• **Given records**

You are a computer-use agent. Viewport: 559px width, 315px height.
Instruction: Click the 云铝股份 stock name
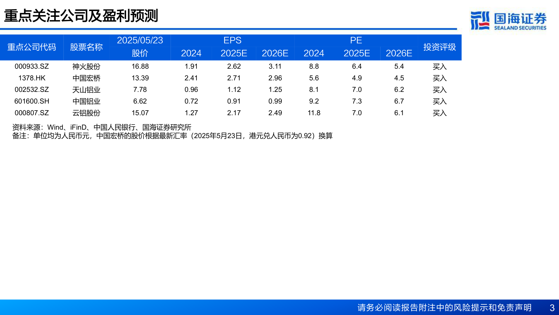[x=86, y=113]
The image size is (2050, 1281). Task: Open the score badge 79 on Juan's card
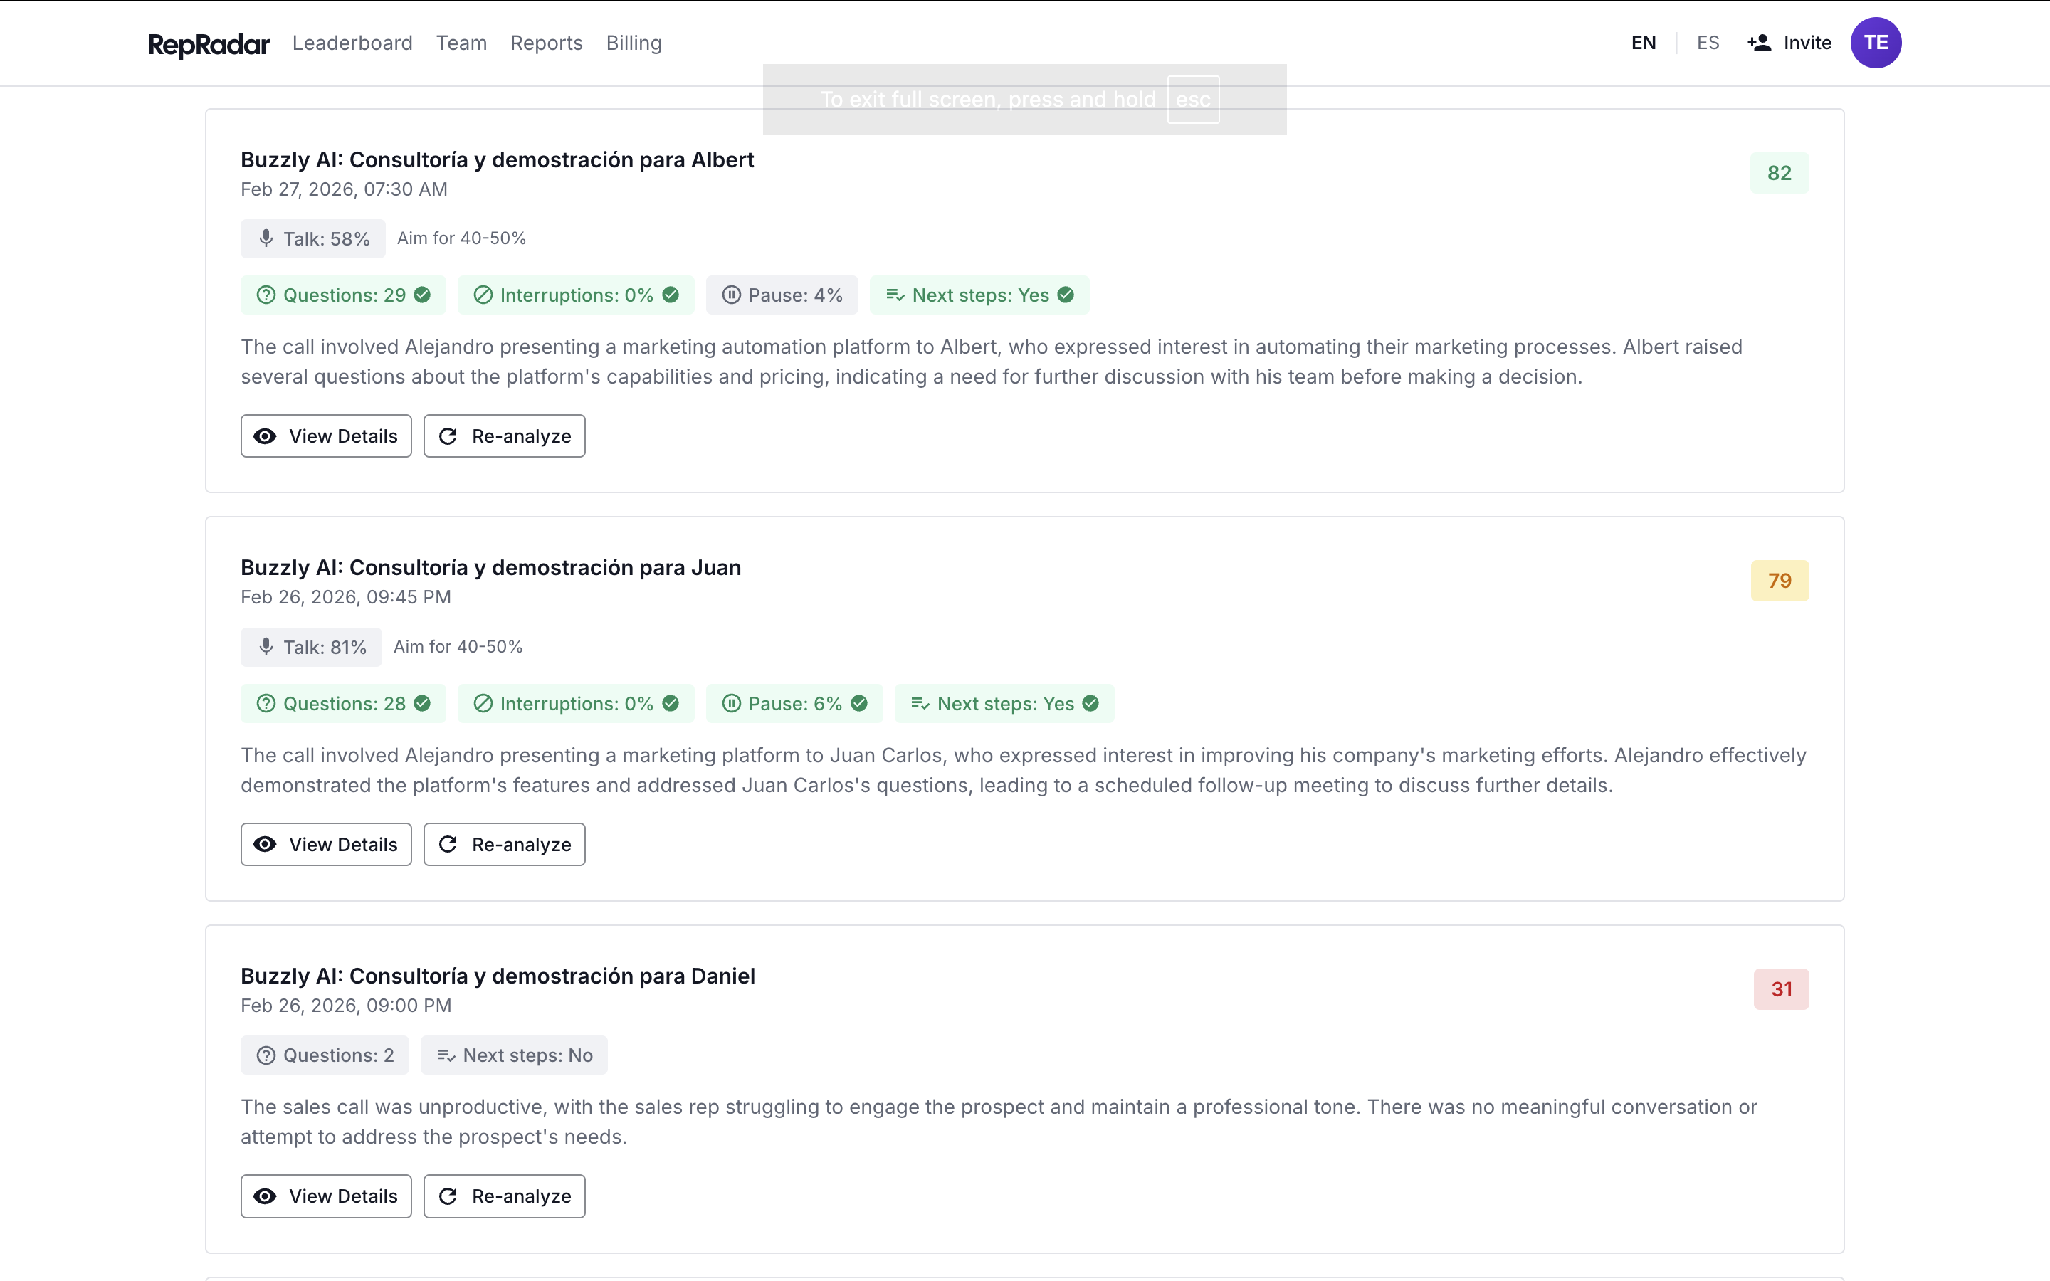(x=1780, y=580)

* * *

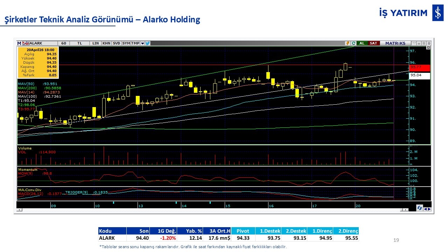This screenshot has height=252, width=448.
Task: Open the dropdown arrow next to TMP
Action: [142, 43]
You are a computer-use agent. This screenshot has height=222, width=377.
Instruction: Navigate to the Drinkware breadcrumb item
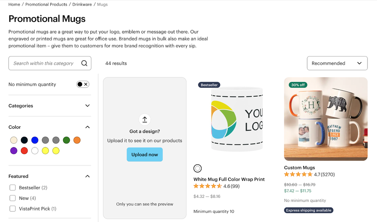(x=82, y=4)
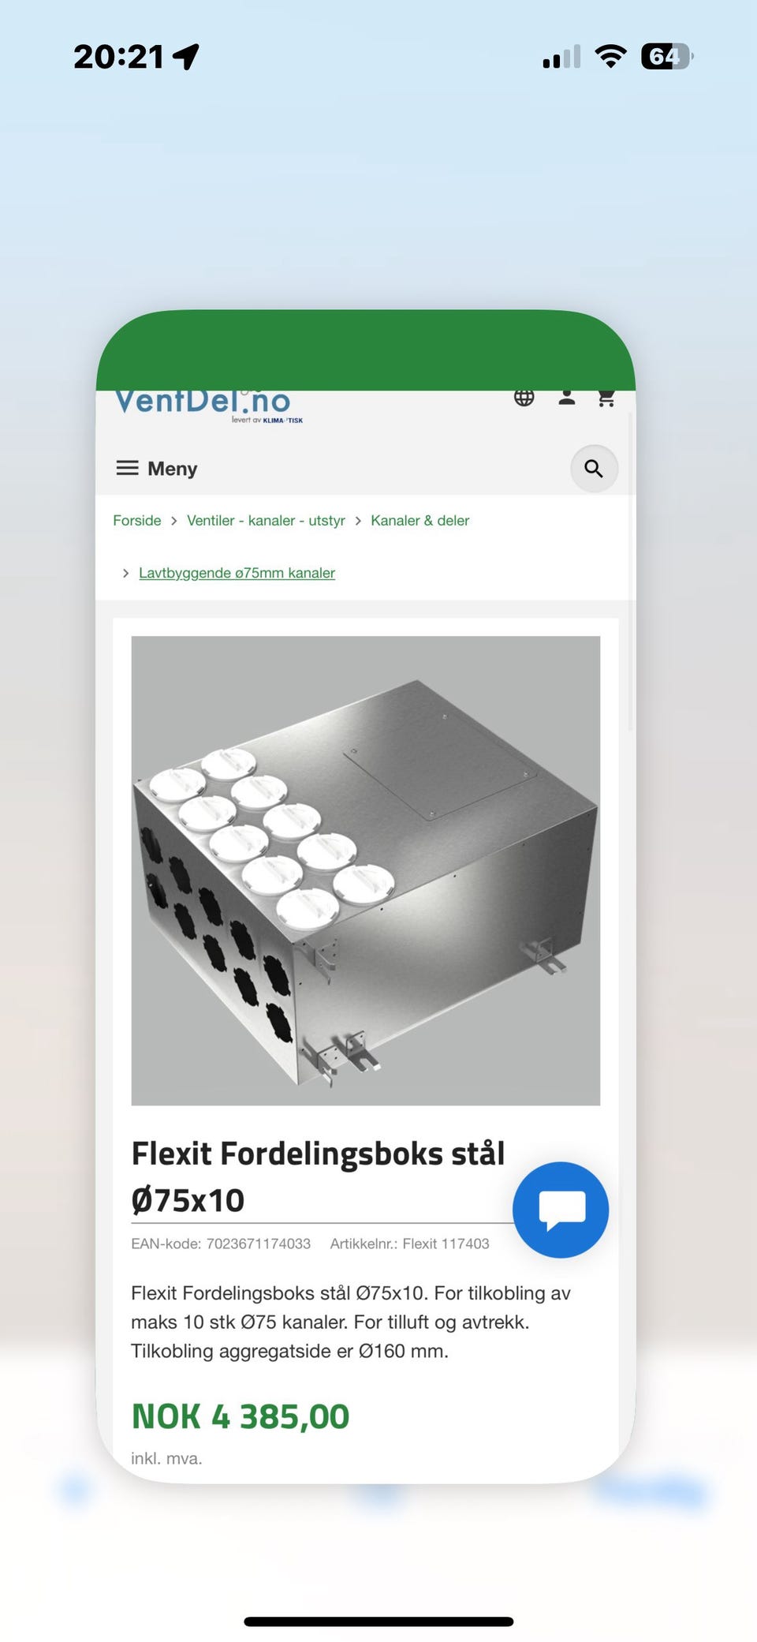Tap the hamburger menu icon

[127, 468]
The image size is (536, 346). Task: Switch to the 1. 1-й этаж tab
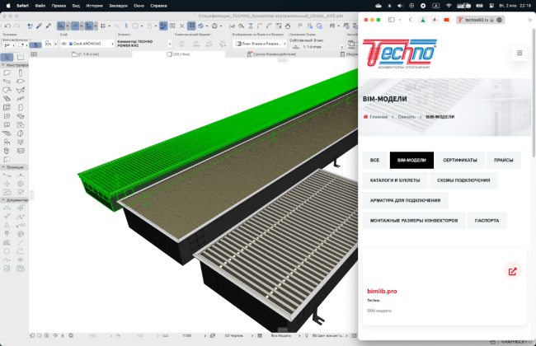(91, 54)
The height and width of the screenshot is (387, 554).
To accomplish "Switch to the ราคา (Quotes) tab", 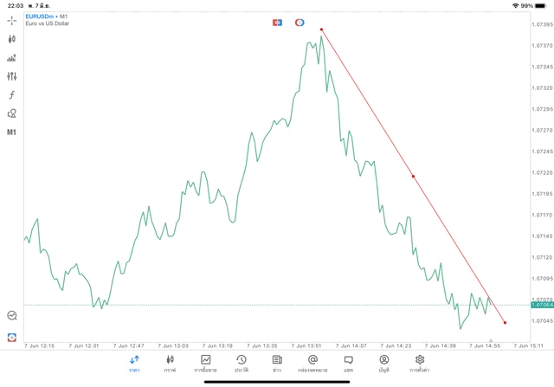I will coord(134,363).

• **Problem to work on**
Rescale the part of the items that opens with the line containing "The image size is (2050, 1281)." and closes with the line containing "(x=1780, y=580)". Reproduce those lines with their requests, multiply every answer coordinate by 1.1, round each result to a whole number with halves going up, and leave out the pictures.

• **Full response**
The image size is (2050, 1281). Task: Open the score badge 79 on Juan's card
(x=1958, y=638)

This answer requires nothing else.